Heterogeneous Embedded Neural Processing Units Utilizing PCM-Based Analog In-Memory Computing

Boybat, I.; Boesch, T.; Allegra, M.; Baldo, M.; Bertolini-Agnoletto, J. J.; Burr, G. W.; Buschini, A.; Cabrini, A.; Calvetti, E.; Cappetta, C.; Conti, F.; Ferro, E.; Franchi Scarselli, E.; Garofalo, A.; Girardi, F.; Islamoglu, G.; Jonnalagadda, V. P.; Karunaratne, G.; Lammie, C.; Le Gallo, M.; Li, C.; Massa, R.; Ornstein, A. C.; Pang, H.; Pasotti, M.; Rajendran, B.; Redaelli, A.; Sanli, I.; Simon, W. A.; Singh, A.; Singh, S. -P.; Urlini, G.; Vasilopoulos, A.; Zurla, R.; Desoli, G.; Sebastian, A.

doi:10.1109/iedm50854.2024.10873479

We propose an embedded Neural Processing Unit (NPU) architecture for deep learning inference to address the stringent energy, area, and cost requirements of edge AI. This heterogeneous architecture integrates a variety of digital and analog accelerator nodes to cater to diverse operation types and precision requirements.

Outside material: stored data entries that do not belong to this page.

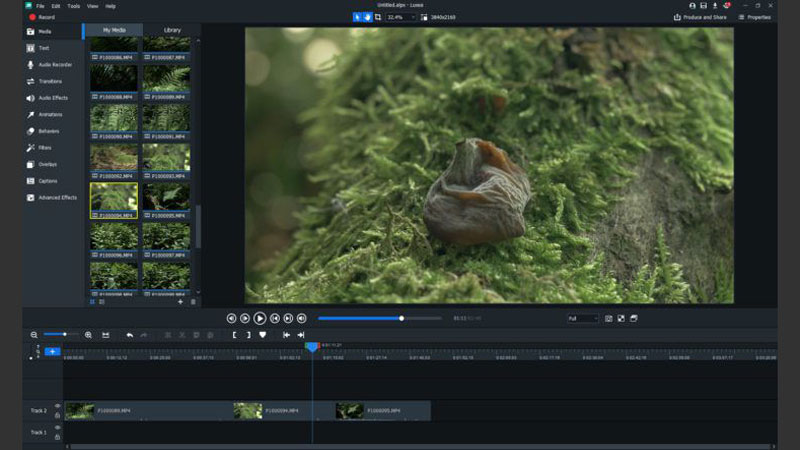Click the timeline zoom-in magnifier
Screen dimensions: 800x450
(88, 335)
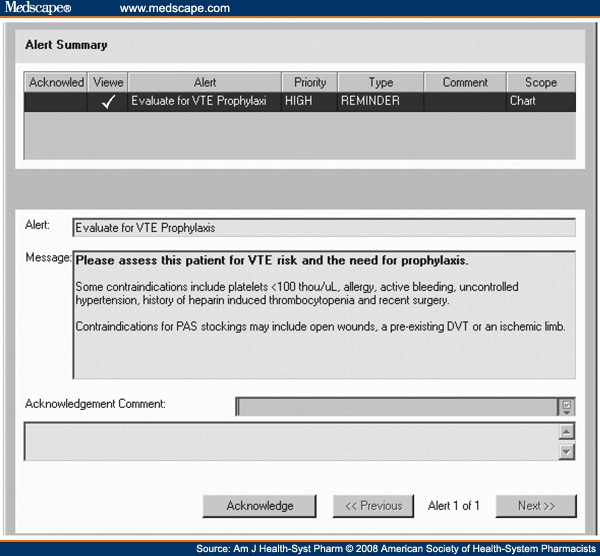Screen dimensions: 600x556
Task: Click the empty Acknowledged cell of the VTE alert row
Action: (x=56, y=101)
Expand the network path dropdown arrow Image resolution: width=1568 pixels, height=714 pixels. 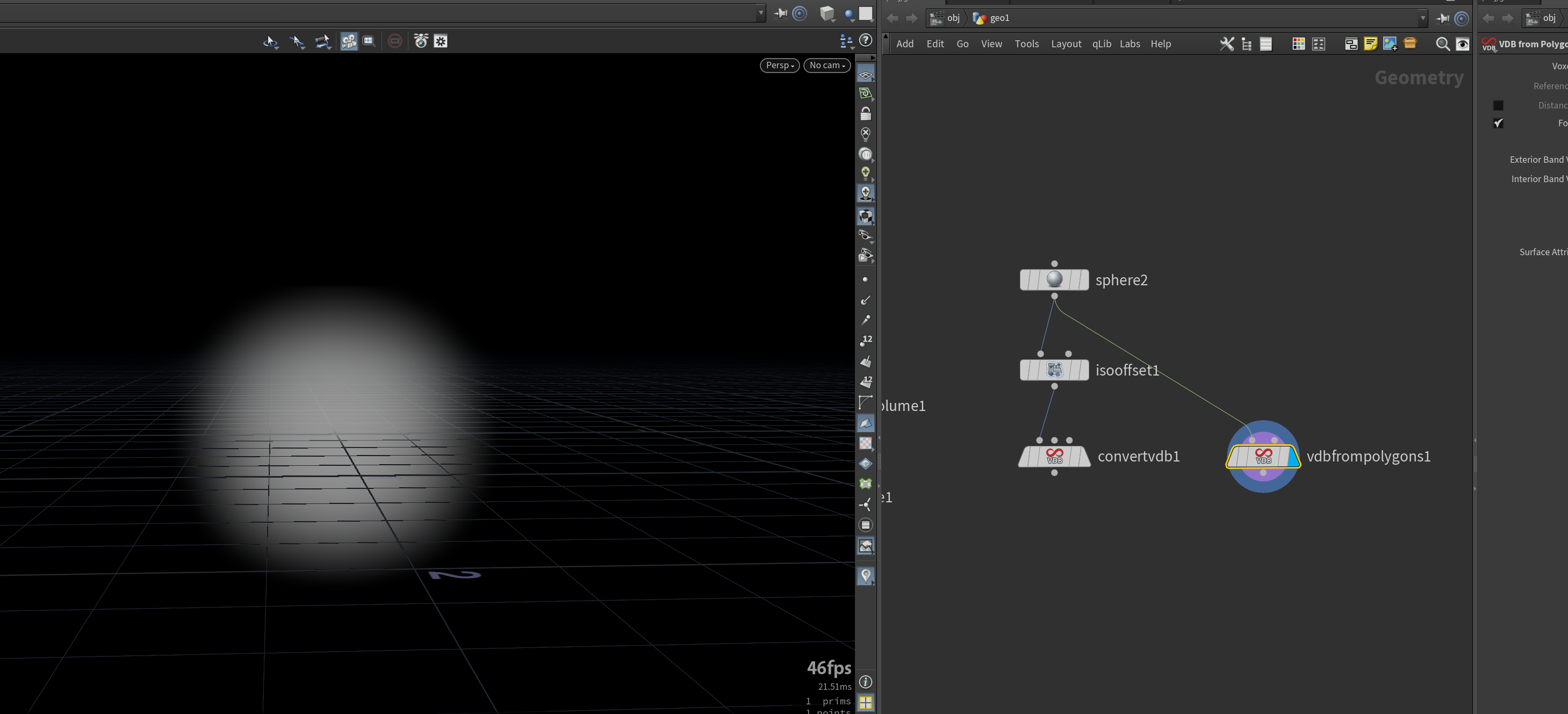[1422, 18]
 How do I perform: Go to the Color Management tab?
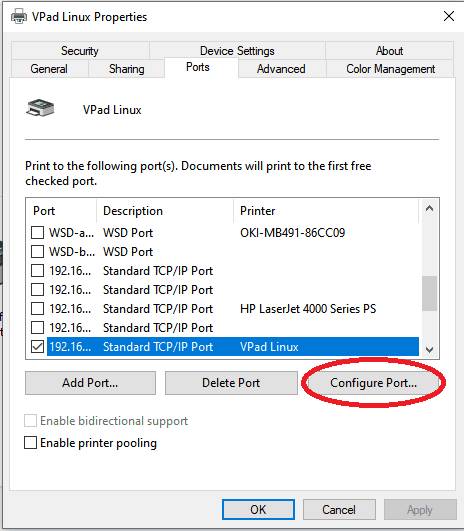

To achieve high energy efficiency while maintaining substantial non-volatile on-chip weight capacity, we utilize Analog In-Memory Computing (AIMC) tiles based on Phase-Change Memory (PCM) for Matrix-Vector Multiplications (MVMs). Additionally, a digital data path and a programmable software cluster facilitate end-to-end inference across multiple precision levels. The NPU is projected to deliver competitive throughput for transformer Neural Networks (NNs), rivaling high-end System-on-Chips (SoCs) for mobile devices and edge accelerators fabricated at more advanced technology nodes.

Boybat, I., Boesch, T., Allegra, M., Baldo, M., Bertolini-Agnoletto, J.J., Burr, G.W., et al. (2024). Heterogeneous Embedded Neural Processing Units Utilizing PCM-Based Analog In-Memory Computing. IEEE [10.1109/iedm50854.2024.10873479].